Plötzlich fiel ihr auf, dass die Landschaft sich noch in einem weiteren Punkt verändert hatte. Die Erde schien wie platt gewalzt, das Gras war an vielen Stellen zerdrückt. Namenlose Angst durchfuhr Mina wie ein Blitz. Hier waren Drachen gewesen. Sie blickte sich hektisch um. In Regen und Nebel konnte sie in der Ferne einen kleinen Hügel sehen. Und auf ihm stand jemand - oder etwas. Sie konnte gerade noch einen Schrei unterdrücken, als sie die grün schimmernden Schuppen eines Drachen ausmachen konnte. Sie stolperte rückwärts in den Nebel, sie wusste nicht wohin, bloß weg. Immer schneller stolperte sie, rutschte auf dem gefrorenen Boden aus, verlor den Halt und stieß gegen einen riesigen Stein.
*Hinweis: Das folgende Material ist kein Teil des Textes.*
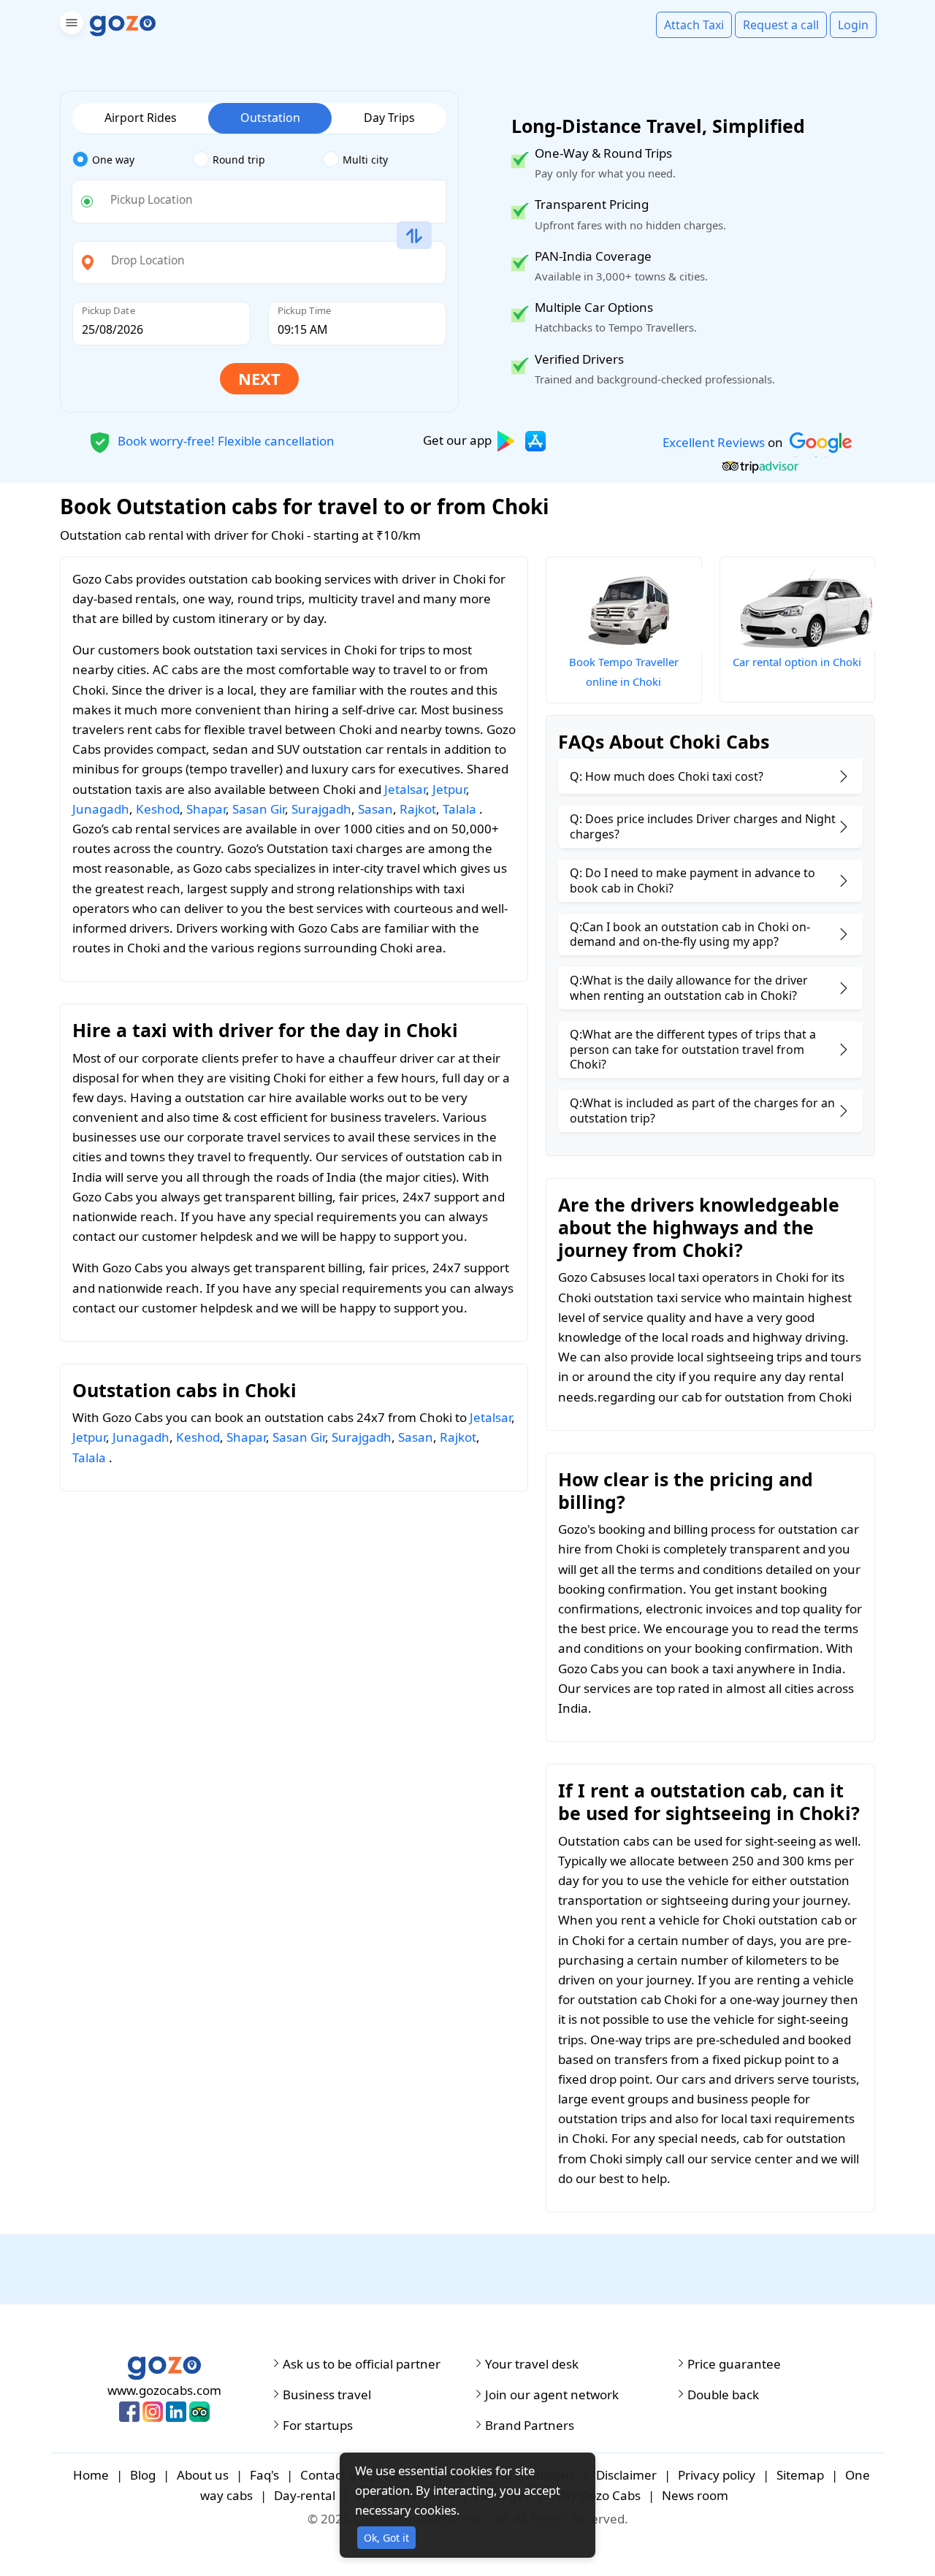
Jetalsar (405, 789)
Nein, nicht nur einer, da war ein ganzer Haufen von Steinen. Sie wollte gerade an ihm vorbei laufen, da entdeckte sie eine breite Felsspalte zwischen den Steinbrocken. Kurz entschlossen schob sie sich hinein, bis es zu eng wurde. Hier drinnen war es angenehm trocken, auch wenn sie immer noch fror. Die Steine spiegelten und glänzten seltsam. Selbst in dem trüben Licht, das hier drinnen herrschte, konnte sie ihr eigenes, verängstigtes Gesicht erkennen. Zitternd wartete sie.